# Does edge still support download in shows from a built in web server?



## Puppy76 (Oct 7, 2004)

Does edge still support download in shows from a built in web server?

I am NOT talking about that and you’re worthless tivo.com page that supposedly let you stream shows, which never works right. I’m talking about actually downloading shows to your computer so you can watch them from the built-in Web server accessing the Edge directly. I think I’ve heard that it no longer supports that, and if that’s the case I’m not sure how Tivo has any advantage over like a cheaper device from Amazon, which sucks.

(and did they seriously get rid of the four tuner OTA model? That seems completely ridiculous. I’m not going back to a two tuner model unless there’s literally nothing else on the market)


----------



## ClearToLand (Jul 10, 2001)

Puppy76 said:


> *Does edge still support download in shows from a built in web server?*


AFAIK, yes.

But why would you use that instead of PyTiVo Desktop? Unless you only use MPEG-2 channels exclusively, D/L via Program Stream and don't care about corrupt Closed Captions. 


Spoiler



@dianebrat : LOOK - A QUICK & DIRTY 'SNIPE' ANSWER!


----------



## dianebrat (Jul 6, 2002)

They didn't get rid of transferring off of the Edge to a PC, they got rid of transferring things back ON to the Edge from a PC.
If you want an easy way to do it, pyTivo and desktop pyTivo are what you can use to make it a bit easier.


----------



## Puppy76 (Oct 7, 2004)

dianebrat said:


> They didn't get rid of transferring off of the Edge to a PC, they got rid of transferring things back ON to the Edge from a PC.
> If you want an easy way to do it, pyTivo and desktop pyTivo are what you can use to make it a bit easier.
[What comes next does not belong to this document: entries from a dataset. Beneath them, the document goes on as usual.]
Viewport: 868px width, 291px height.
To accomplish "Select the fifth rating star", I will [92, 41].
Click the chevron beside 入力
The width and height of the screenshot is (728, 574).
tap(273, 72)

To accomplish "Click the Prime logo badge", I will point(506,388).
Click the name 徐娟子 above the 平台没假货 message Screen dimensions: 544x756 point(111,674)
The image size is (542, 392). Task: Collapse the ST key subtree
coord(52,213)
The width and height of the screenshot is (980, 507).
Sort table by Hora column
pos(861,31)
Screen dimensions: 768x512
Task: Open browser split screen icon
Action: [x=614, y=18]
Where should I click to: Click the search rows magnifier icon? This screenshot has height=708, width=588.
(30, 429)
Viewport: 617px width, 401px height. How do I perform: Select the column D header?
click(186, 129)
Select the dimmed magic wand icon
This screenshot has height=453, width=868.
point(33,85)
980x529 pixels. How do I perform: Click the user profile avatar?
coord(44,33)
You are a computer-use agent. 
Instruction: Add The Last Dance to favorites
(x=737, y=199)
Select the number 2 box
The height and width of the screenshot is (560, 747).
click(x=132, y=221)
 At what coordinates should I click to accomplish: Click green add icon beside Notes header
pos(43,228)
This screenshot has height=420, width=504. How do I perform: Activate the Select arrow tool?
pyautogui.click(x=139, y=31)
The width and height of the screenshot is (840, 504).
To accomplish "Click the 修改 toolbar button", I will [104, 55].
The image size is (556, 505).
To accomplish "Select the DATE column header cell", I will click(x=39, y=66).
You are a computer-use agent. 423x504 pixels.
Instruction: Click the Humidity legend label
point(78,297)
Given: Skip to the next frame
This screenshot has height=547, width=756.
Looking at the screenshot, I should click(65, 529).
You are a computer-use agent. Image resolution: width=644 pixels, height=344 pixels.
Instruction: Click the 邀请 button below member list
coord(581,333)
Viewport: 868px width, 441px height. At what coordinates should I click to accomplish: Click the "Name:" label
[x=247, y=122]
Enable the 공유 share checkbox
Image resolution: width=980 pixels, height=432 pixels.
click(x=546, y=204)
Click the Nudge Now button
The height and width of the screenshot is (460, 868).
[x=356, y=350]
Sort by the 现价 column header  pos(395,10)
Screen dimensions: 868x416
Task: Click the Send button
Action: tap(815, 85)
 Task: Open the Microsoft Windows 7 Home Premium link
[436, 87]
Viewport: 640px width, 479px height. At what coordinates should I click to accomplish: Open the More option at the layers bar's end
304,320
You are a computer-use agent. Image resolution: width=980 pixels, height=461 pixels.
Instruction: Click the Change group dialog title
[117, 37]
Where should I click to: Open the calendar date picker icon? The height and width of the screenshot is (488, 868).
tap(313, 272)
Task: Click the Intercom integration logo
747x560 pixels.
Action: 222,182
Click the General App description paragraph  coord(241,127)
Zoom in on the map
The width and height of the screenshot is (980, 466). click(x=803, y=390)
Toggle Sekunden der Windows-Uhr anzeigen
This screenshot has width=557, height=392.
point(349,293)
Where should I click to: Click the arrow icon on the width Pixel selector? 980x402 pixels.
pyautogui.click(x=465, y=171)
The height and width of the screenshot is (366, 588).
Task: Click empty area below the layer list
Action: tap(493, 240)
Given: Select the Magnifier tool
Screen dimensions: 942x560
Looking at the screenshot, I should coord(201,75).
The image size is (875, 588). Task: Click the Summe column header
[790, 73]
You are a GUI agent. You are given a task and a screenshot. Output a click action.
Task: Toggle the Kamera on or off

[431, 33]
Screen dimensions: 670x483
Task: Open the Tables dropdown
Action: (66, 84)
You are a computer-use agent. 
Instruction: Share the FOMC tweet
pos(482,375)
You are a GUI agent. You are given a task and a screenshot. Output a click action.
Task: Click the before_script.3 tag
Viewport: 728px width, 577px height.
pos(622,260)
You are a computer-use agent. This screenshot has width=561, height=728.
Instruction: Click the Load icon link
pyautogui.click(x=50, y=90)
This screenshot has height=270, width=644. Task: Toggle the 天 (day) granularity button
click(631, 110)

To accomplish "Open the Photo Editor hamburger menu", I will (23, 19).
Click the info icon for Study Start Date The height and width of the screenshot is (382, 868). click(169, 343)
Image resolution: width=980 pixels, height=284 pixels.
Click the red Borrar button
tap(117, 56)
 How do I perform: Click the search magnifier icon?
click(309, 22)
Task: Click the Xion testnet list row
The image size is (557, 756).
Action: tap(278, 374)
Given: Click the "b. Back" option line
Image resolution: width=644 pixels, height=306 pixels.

Oh thank goodness! Thank you to both of you! I can't transfer stuff back to my balls either, but as long as you still can transfer off of the edge, that's good enough! That feature pretty much guarantees I'll stick with TiVo, and if I didn't have it I might just skip it. My bolt is doing fine for now, but it's a full five years old so I'm a little worried&#8230;


----------